Your objective: Please repeat all of the records, keeping every word unchanged.

Records provided:
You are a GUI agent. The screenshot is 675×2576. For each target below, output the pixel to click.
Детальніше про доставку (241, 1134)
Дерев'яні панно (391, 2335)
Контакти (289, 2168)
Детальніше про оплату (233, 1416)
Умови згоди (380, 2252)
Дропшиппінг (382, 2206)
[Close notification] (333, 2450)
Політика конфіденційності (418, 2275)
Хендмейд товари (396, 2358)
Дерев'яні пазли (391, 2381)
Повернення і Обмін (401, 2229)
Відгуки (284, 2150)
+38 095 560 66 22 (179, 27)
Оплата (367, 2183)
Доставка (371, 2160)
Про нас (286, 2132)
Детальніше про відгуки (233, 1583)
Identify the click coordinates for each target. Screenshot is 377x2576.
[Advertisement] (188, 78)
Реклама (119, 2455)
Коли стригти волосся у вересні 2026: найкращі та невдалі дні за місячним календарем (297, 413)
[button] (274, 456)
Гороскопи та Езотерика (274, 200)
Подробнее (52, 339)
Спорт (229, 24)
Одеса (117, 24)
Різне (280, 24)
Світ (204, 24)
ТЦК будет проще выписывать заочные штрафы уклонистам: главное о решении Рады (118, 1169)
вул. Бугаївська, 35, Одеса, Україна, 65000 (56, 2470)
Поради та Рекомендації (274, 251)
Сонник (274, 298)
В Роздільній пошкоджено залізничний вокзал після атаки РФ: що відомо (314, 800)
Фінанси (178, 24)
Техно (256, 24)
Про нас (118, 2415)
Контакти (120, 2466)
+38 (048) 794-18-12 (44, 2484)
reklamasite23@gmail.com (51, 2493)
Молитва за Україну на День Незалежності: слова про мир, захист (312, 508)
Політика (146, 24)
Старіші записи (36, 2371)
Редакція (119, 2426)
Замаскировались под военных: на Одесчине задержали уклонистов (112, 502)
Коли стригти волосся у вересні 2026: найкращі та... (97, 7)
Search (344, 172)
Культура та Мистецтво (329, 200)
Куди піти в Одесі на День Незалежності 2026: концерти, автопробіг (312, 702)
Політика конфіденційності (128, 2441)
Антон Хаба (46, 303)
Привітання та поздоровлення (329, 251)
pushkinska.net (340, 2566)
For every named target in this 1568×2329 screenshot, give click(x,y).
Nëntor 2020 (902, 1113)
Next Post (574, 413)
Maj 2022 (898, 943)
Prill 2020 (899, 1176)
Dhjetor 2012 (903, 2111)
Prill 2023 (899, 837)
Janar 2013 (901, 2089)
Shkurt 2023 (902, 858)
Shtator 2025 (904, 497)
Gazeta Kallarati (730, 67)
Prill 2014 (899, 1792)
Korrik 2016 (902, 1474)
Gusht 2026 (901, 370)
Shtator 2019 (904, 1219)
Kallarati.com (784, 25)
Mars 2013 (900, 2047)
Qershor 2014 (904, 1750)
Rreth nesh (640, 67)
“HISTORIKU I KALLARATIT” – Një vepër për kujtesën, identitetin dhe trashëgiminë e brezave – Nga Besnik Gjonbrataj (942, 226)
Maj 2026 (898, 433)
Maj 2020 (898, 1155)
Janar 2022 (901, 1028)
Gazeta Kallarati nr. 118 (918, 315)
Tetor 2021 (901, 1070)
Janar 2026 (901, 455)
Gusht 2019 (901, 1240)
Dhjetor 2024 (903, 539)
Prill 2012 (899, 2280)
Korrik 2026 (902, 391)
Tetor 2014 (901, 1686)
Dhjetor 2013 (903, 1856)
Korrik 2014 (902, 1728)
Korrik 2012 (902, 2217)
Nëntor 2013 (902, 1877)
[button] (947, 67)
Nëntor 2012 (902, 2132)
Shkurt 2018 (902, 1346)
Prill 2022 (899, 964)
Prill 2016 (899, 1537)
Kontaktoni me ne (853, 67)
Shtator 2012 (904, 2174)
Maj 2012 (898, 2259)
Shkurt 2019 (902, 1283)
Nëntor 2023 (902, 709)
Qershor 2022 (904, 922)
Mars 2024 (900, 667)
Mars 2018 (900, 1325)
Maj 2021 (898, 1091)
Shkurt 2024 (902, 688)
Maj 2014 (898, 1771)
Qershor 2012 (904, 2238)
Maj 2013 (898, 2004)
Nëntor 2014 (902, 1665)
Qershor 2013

Answer area:
You are a GUI agent. The screenshot is 675×2576. For each target below, output the pixel to click.
Детальніше про доставку (241, 1134)
Дерев'яні панно (391, 2335)
Контакти (289, 2168)
Детальніше про оплату (233, 1416)
Умови згоди (380, 2252)
Дропшиппінг (382, 2206)
[Close notification] (333, 2450)
Політика конфіденційності (418, 2275)
Хендмейд товари (396, 2358)
Дерев'яні пазли (391, 2381)
Повернення і Обмін (401, 2229)
Відгуки (284, 2150)
+38 095 560 66 22 (179, 27)
Оплата (367, 2183)
Доставка (371, 2160)
Про нас (286, 2132)
Детальніше про відгуки (233, 1583)
Identify the click coordinates for each target. Screenshot is 377x2576.
[Advertisement] (188, 78)
Реклама (119, 2455)
Коли стригти волосся у вересні 2026: найкращі та невдалі дні за місячним календарем (297, 413)
[button] (274, 456)
Гороскопи та Езотерика (274, 200)
Подробнее (52, 339)
Спорт (229, 24)
Одеса (117, 24)
Різне (280, 24)
Світ (204, 24)
ТЦК будет проще выписывать заочные штрафы уклонистам: главное о решении Рады (118, 1169)
вул. Бугаївська, 35, Одеса, Україна, 65000 (56, 2470)
Поради та Рекомендації (274, 251)
Сонник (274, 298)
В Роздільній пошкоджено залізничний вокзал після атаки РФ: що відомо (314, 800)
Фінанси (178, 24)
Техно (256, 24)
Про нас (118, 2415)
Контакти (120, 2466)
+38 (048) 794-18-12 (44, 2484)
reklamasite23@gmail.com (51, 2493)
Молитва за Україну на День Незалежності: слова про мир, захист (312, 508)
Політика (146, 24)
Старіші записи (36, 2371)
Редакція (119, 2426)
Замаскировались под военных: на Одесчине задержали уклонистов (112, 502)
Коли стригти волосся у вересні 2026: найкращі та... (97, 7)
Search (344, 172)
Культура та Мистецтво (329, 200)
Куди піти в Одесі на День Незалежності 2026: концерти, автопробіг (312, 702)
Політика конфіденційності (128, 2441)
Антон Хаба (46, 303)
Привітання та поздоровлення (329, 251)
pushkinska.net (340, 2566)
For every named target in this 1568×2329 screenshot, give click(x,y).
Nëntor 2020 (902, 1113)
Next Post (574, 413)
Maj 2022 (898, 943)
Prill 2020 (899, 1176)
Dhjetor 2012 (903, 2111)
Prill 2023 (899, 837)
Janar 2013 (901, 2089)
Shkurt 2023 (902, 858)
Shtator 2025 (904, 497)
Gazeta Kallarati (730, 67)
Prill 2014 (899, 1792)
Korrik 2016 (902, 1474)
Gusht 2026 (901, 370)
Shtator 2019 (904, 1219)
Kallarati.com (784, 25)
Mars 2013 (900, 2047)
Qershor 2014 (904, 1750)
Rreth nesh (640, 67)
“HISTORIKU I KALLARATIT” – Një vepër për kujtesën, identitetin dhe trashëgiminë e brezave – Nga Besnik Gjonbrataj (942, 226)
Maj 2026 (898, 433)
Maj 2020 (898, 1155)
Janar 2022 (901, 1028)
Gazeta Kallarati nr. 118 (918, 315)
Tetor 2021 (901, 1070)
Janar 2026 (901, 455)
Gusht 2019 (901, 1240)
Dhjetor 2024 (903, 539)
Prill 2012 (899, 2280)
Korrik 2026 (902, 391)
Tetor 2014 (901, 1686)
Dhjetor 2013 (903, 1856)
Korrik 2014 (902, 1728)
Korrik 2012 (902, 2217)
Nëntor 2013 (902, 1877)
[button] (947, 67)
Nëntor 2012 (902, 2132)
Shkurt 2018 (902, 1346)
Prill 2022 (899, 964)
Prill 2016 (899, 1537)
Kontaktoni me ne (853, 67)
Shtator 2012 (904, 2174)
Maj 2012 (898, 2259)
Shkurt 2019 (902, 1283)
Nëntor 2023 (902, 709)
Qershor 2022 (904, 922)
Mars 2024 (900, 667)
Mars 2018 (900, 1325)
Maj 2021 (898, 1091)
Shkurt 2024 (902, 688)
Maj 2014 (898, 1771)
Qershor 2012 (904, 2238)
Maj 2013 (898, 2004)
Nëntor 2014 (902, 1665)
Qershor 2013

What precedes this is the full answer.